This repository is dedicated to evaluating Sentence-Transformer models optimized for use within a semantic search engine. Our goal is to fine-tune and assess various Sentence-Transformer models to enhance the relevancy and accuracy of search results in semantic search with Amazon OpenSearch.
Semantic search engines use understanding beyond keyword matching to interpret the intent and contextual meaning of search queries. By leveraging Sentence-Transformer models, we aim to significantly improve the search experience, offering users more accurate, context-aware results.

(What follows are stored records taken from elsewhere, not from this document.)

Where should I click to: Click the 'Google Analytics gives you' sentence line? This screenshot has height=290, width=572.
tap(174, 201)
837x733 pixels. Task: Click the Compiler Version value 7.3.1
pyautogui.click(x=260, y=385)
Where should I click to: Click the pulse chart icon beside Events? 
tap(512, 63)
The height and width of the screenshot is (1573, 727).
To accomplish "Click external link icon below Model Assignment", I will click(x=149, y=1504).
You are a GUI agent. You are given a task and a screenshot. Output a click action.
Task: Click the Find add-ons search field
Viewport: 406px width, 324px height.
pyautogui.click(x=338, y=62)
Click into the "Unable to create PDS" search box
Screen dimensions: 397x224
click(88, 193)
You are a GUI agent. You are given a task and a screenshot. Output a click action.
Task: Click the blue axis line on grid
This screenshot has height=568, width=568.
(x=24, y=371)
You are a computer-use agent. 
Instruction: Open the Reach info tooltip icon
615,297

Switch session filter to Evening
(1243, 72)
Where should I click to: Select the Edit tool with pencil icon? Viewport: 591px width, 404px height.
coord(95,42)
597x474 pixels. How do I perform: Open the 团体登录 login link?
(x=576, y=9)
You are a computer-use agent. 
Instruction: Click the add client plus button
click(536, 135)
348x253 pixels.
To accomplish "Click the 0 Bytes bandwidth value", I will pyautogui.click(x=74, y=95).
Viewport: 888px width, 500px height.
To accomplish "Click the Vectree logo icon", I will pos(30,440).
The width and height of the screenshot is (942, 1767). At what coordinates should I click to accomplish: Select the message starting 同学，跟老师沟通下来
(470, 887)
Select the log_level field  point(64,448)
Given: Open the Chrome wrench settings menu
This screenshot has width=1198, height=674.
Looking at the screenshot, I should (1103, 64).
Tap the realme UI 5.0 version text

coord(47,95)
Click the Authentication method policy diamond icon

Before running the script, ensure you have the following:
- Python 3.x installed
- Access to a command-line interface (CLI)
- Necessary permissions to run bash scripts and Python scripts on your system
- The required Python environment and dependencies installed
-
Clone the Repository: Ensure that you have the repository cloned to your local machine.
-
Environment Setup: Ensure that your Python environment is set up correctly and that all required packages are installed.
pip install -r finetune/requirement.txt
-
Data Preparation: Prepare your training data and note its file path. The data file should be in
.parquet
format for the given Python script.
To run the script, you'll need to pass three arguments: the path to the training data, the directory where the model should be saved, and the number of training epochs.
-
Run the Bash Script: Execute the bash script with the required arguments. Here is the format for running the script:
bash finetune/finetune.sh [path_to_training_data] [model_save_directory] [num_train_epochs]
Replace
[path_to_training_data]
with the full path to your training data,[model_save_directory]
with the path where you want the trained model to be saved, and[num_train_epochs]
with the number of epochs for training.Example:
bash finetune/finetune.sh /path/to/training/data /path/to/save/directory 5
- Ensure that the paths provided are accessible and the user has the necessary read/write permissions.
- Adjust the number of epochs according to your model requirements and hardware capabilities.